Wednesday, April 28, 2021

"Long Covid:" does it exist? What is it?

Hopefully most of you realize that Covid-19 is not “just like the flu.” The death rate is much higher and there are many more complications involving other organ systems, including blood clots. As we (hopefully) dig our way out of the pandemic thanks to vaccinations and see fewer desperately ill patients on ventilators and many fewer deaths, another issue has been getting attention. Many people who have recovered from the worst of the illness, and many who had only mild symptoms or none are complaining of on-going problems.

The medical profession does not yet understand the cause of these symptoms, and there is vigorous debate over whether the complaints are psychosomatic or physical. The NIH plans to fund research into Covid “long-haulers,” but that research is unlikely to answer our questions in the near future.

The issue is two-fold: persisting symptoms in those who were seriously ill and new symptoms in those (often younger people) who had no or only mild symptoms when infected.

It is not surprising that the sickest Covid-19 patients, those hospitalized, remained sub-par for many weeks or months. An Italian study looked at 143 patients 60 days after onset of illness and 36 days after hospital discharge and found that only 12% felt back to normal. Half still complained of fatigue and shortness of breath and a quarter had joint and/or chest pain. A Swedish study found that among patients needing ICU care, over half still had abnormal lung function four months after discharge. A French study contacted 478 patients who had been admitted to a university hospital for Covid, also four months after discharge, and found that half had at least one complaint not present pre-Covid. Those who complained of shortness of breath were offered a chest CT scan and 61% of these showed persisting abnormalities.

We can hope that time will resolve or at least lessen these persisting symptoms.

More difficult to understand are the new complaints in patients who were not seriously ill.

A Swedish group looked at 323 health care workers who had serum evidence of Covid but had not reported symptoms. Compared to their co-workers with no evidence of prior infection, 5 times as many (15% vs 3%) had at least one moderate or severe complaint 8 months or more after their exposure. In Mexico, researchers looked at 115 patients with mild symptoms and a positive PCR who recovered at home with no treatment; 30 days after the positive test, some 60% had persisting fatigue and shortness of breath. In California, of 1400 patients with a positive PCR and minimal symptoms, 27% studied 60 days later reported symptoms. The symptoms in all of these groups included chest pain, cough, shortness of breath, joint pain and impaired thinking (“brain fog).

While skeptics might say these were all due to anxiety, there is evidence of very “real” and very severe illness coming after infection with the coronavirus. In Singapore, where the virus spread rapidly among “guest workers” from other Asian countries, there was mass testing. Researchers there reported a series of strokes in young (mean age 41) men who had positive Covid antibody testing but had never experienced obvious illness. A larger study in the U.S. used electronic medical records to compare patients diagnosed with Covid-19 with a matched group who had been diagnosed with flu or other respiratory illnesses at six months after diagnosis. The Covid patients had 2.5 times as many brain hemorrhages, ischemic strokes and new diagnoses of dementia. They also found higher numbers with insomnia, anxiety, psychosis and substance use disorders.

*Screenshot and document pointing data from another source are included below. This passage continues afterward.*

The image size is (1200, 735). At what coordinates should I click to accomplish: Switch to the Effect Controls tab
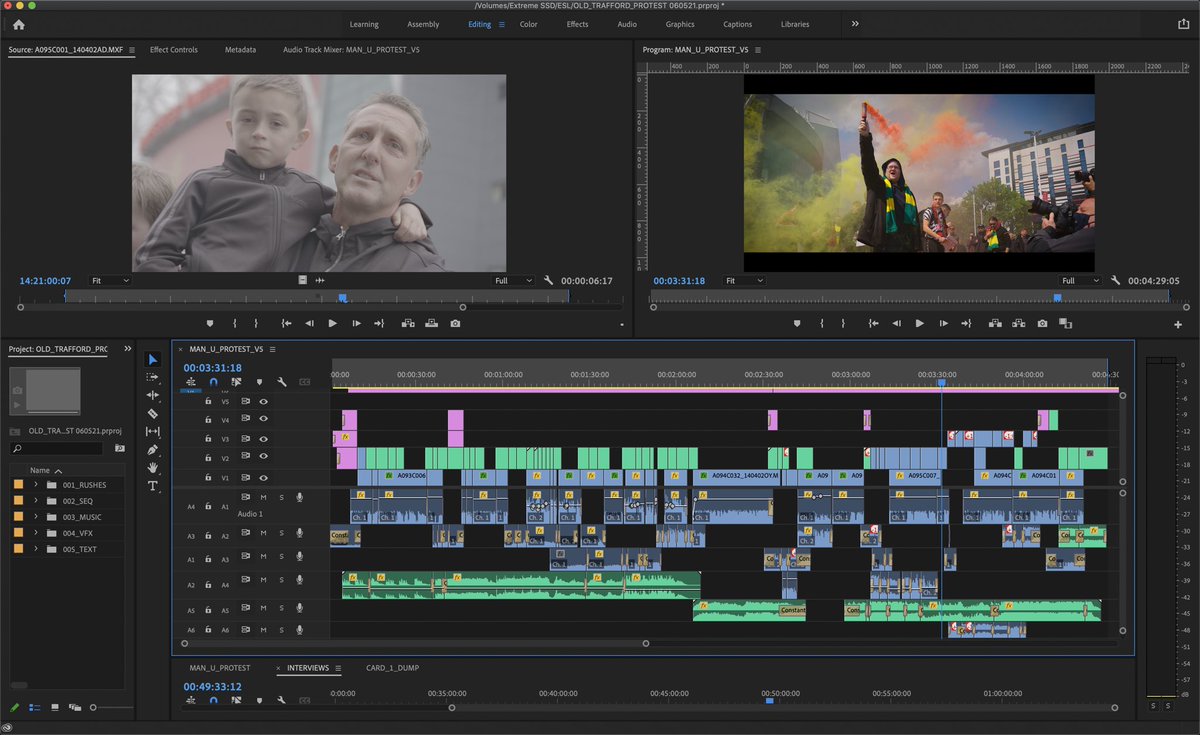click(174, 49)
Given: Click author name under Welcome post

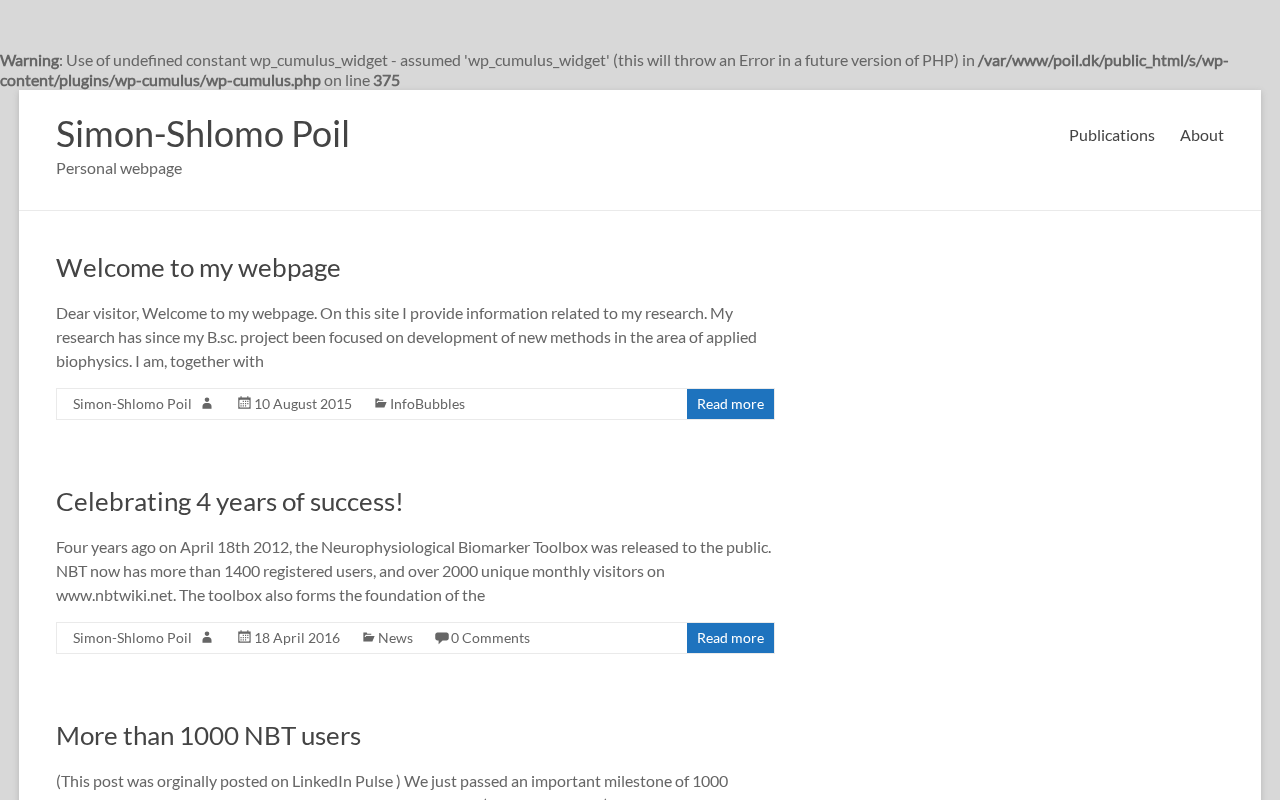Looking at the screenshot, I should tap(132, 404).
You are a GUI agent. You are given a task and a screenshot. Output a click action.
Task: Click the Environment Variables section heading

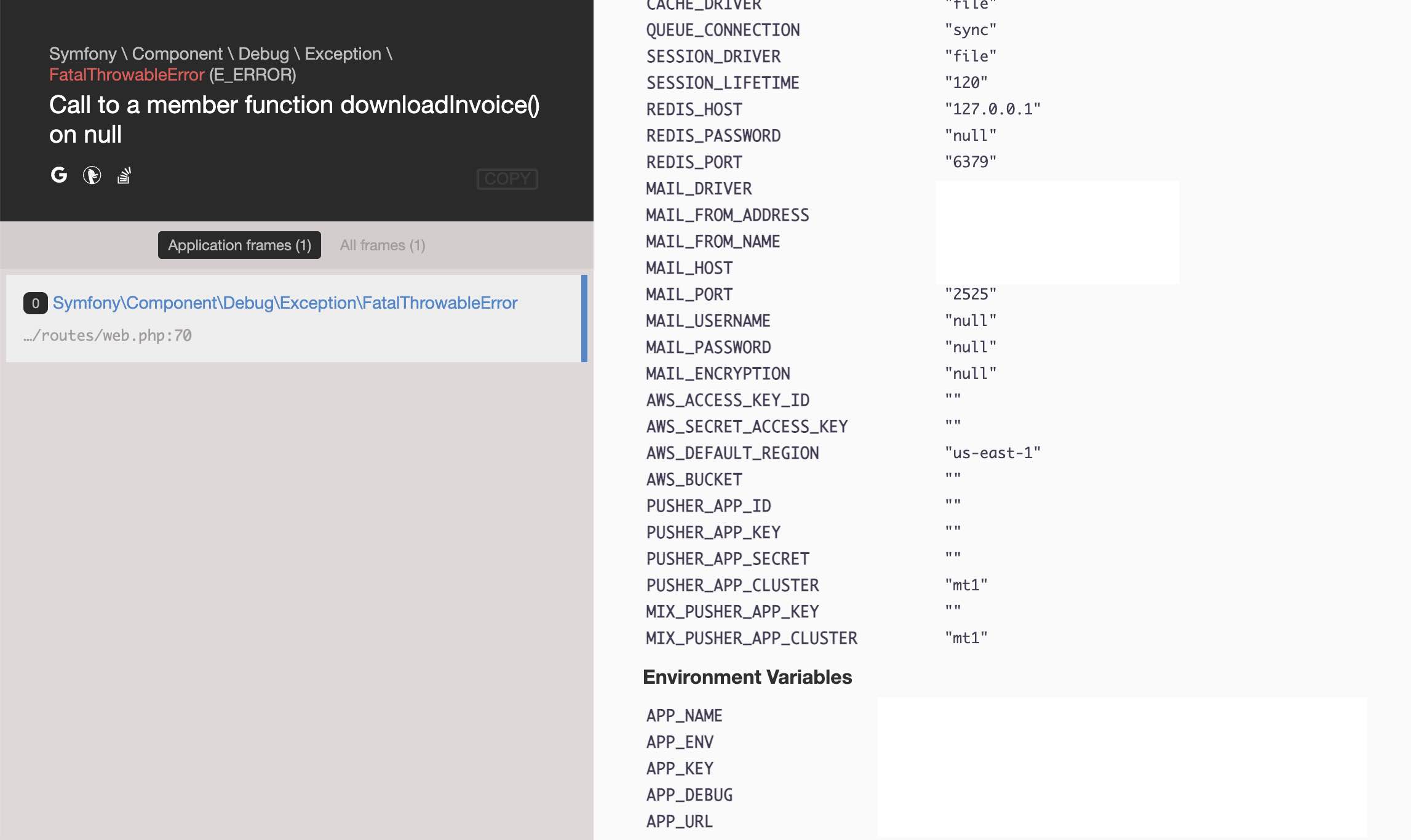pos(747,676)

What is “long Covid?” The only honest answer is that at this point we really do not know. One theory is viral persistence. Another is auto-immunity. Favoring the former are reports that many patients with persistent symptoms report marked improvement after vaccination. Favoring the latter is that women are disproportionately affected, and we know that women have more auto-immune disorders than do men. And yes, some of the symptoms may be psychosomatic. Having a scary illness would tend to make one focus on bodily symptoms.

What can we do?

If you are a physician, I would ask you to maintain some humility and remain open-minded about an illness still under study. Do not dismiss the complaints as being due to anxiety.

If you have persisting symptoms and have not been vaccinated, I would encourage you to get the vaccine, as patients with mild or no symptoms are at risk of reinfection and many of your fellow sufferers have improved after vaccination.

If you have never had Covid, take this as one more reason to get a vaccine as soon as you can.